DROP AT 7 A.M. ON SEPTEMBER 11TH, 2004, a massive explosion hits the Green Zone – the first attack in a week of violence in which several of my colleagues will be injured, and more than 100 Iraqis will die. I hear the explosion as I head to my car, about to drive on the most dangerous road in Iraq, which is, appropriately, the road to Baghdad International Airport. I am leaving Iraq, shrouded in black. With my dark hair and eyes, I could almost be Iraqi.
But I’m not. At the airport, I flash my press ID to gain access to a special VIP road into the parking lot, thus avoiding an hours-long wait on the highway, where an attack could come at any time. From the lot, a security contractor gamely offers me a ride to the terminal, as private cars aren’t allowed near the airport itself, for security reasons. Inside, there is confusion at the ticket counter, as there is always confusion, for there are always far too many people trying to get out of Iraq on any given morning than there is room on the tiny planes that fly us out.

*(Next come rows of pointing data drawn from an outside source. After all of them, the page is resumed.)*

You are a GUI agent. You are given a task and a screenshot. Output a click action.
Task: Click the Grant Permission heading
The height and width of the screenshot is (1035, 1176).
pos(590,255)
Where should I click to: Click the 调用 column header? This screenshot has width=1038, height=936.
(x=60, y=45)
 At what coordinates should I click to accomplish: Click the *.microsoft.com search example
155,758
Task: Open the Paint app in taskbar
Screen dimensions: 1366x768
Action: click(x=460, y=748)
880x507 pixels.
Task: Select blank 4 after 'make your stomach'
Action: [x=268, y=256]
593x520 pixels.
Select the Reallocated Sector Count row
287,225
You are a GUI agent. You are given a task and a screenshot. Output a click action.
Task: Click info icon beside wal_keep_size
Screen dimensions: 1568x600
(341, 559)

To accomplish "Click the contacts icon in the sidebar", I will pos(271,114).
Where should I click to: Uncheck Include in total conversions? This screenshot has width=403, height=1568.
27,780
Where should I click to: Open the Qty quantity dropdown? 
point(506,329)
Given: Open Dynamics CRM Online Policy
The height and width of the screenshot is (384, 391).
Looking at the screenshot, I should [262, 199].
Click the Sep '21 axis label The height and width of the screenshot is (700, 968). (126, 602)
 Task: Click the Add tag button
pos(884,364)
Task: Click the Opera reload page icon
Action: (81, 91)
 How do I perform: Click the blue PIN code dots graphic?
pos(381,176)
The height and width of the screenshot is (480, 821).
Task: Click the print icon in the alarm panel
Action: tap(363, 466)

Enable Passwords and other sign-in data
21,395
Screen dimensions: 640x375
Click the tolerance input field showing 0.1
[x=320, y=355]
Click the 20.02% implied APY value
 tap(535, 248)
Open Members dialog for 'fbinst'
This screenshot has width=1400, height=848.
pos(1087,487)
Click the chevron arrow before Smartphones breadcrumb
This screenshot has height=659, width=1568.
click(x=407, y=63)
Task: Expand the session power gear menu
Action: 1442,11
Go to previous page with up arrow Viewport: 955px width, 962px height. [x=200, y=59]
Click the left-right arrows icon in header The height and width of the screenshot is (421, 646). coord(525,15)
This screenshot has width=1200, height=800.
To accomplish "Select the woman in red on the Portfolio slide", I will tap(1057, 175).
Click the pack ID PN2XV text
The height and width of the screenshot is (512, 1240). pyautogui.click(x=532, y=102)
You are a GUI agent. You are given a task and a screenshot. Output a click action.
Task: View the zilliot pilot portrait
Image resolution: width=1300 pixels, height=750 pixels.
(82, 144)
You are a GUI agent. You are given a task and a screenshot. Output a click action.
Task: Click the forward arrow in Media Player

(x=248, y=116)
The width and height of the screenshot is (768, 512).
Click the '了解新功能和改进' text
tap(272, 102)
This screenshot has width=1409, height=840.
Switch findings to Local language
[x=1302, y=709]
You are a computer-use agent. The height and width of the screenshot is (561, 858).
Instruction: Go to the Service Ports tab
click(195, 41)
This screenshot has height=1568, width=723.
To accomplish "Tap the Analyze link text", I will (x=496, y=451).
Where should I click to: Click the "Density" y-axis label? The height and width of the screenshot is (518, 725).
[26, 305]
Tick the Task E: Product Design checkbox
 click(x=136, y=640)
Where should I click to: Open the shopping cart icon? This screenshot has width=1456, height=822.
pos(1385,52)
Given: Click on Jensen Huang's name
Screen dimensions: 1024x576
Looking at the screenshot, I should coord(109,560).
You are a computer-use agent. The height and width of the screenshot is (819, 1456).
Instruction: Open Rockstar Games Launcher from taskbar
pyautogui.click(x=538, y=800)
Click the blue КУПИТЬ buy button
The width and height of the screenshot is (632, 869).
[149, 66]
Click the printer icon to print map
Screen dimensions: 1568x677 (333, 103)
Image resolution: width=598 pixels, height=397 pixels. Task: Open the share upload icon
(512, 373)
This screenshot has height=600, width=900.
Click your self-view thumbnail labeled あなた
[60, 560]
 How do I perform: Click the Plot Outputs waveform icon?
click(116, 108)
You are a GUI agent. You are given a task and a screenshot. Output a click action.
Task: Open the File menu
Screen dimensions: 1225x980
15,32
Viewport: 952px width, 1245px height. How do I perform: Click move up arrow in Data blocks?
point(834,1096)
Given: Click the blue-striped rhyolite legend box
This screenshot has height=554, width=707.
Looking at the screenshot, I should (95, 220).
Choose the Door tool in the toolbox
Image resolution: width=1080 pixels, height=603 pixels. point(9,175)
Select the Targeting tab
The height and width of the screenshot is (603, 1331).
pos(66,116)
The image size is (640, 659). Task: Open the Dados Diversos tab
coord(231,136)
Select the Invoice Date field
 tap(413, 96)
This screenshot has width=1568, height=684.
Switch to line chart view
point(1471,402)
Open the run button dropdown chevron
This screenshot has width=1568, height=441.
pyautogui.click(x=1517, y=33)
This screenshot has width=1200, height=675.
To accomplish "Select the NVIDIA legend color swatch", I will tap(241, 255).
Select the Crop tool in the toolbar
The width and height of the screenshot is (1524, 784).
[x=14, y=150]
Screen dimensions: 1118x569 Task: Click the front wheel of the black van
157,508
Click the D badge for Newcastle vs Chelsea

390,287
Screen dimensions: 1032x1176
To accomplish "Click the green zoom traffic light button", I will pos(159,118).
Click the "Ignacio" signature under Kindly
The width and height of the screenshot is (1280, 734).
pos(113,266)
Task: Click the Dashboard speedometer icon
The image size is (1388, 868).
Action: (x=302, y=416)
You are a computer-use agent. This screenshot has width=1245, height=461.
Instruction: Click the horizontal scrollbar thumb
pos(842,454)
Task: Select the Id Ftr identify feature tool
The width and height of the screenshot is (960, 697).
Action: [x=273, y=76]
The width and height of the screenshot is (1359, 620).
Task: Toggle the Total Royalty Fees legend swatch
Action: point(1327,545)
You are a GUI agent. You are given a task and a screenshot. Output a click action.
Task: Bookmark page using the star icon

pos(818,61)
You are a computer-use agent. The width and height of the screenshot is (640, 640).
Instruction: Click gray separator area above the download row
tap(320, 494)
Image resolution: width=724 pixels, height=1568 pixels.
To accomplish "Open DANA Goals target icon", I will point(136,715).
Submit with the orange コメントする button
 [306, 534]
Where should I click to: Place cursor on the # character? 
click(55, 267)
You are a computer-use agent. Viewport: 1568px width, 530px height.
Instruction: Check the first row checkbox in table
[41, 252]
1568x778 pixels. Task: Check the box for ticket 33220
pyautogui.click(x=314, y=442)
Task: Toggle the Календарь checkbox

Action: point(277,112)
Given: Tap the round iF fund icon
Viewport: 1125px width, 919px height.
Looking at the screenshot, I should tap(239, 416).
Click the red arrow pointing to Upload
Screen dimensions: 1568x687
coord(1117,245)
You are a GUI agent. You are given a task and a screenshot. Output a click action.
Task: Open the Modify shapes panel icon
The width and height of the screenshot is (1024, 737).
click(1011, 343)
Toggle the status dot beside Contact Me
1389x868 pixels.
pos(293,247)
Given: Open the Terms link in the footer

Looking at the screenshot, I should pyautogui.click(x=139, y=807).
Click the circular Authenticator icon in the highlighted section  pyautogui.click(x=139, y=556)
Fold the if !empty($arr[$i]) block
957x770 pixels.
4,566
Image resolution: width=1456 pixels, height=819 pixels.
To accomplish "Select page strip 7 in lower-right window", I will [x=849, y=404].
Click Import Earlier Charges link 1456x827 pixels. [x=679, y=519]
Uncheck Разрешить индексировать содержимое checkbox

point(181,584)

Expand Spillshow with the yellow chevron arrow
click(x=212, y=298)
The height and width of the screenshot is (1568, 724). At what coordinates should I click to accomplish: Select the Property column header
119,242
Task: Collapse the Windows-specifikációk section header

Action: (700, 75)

As I board the plane, I notice a few other journalists and a State Department official. We smile at one another. We’ve made it, We are leaving Iraq. And yet we go nowhere. The plane takes off and climbs, then circles over Baghdad. We circle for half an hour. And then Baghdad disappears, as do all of the little cities and villages that make up the new Iraq, to be replaced by the old Iraq: a complex maze of marsh and rock and the ruins of ancient Mesopotamia, cut by the Tigris and the Euphrates, falling away into empty desert, unharmed.
It takes an hour to reach Amman, Jordan, where I learn the reason we had to circle at 22,000 feet. Three planes left Baghdad when we did. Mine was a commercial charter; there was also a plane chartered by the Halliburton subsidiary KBR, and another, smaller plane, chartered by the CIA. All three were white. All three carried American passengers almost exclusively. I will never know which one of us was the primary target of the anonymous gunmen from an anonymous insurgent group who, from an unknown, war-ravaged spot not far from Baghdad, tried for half an hour to shoot us all down.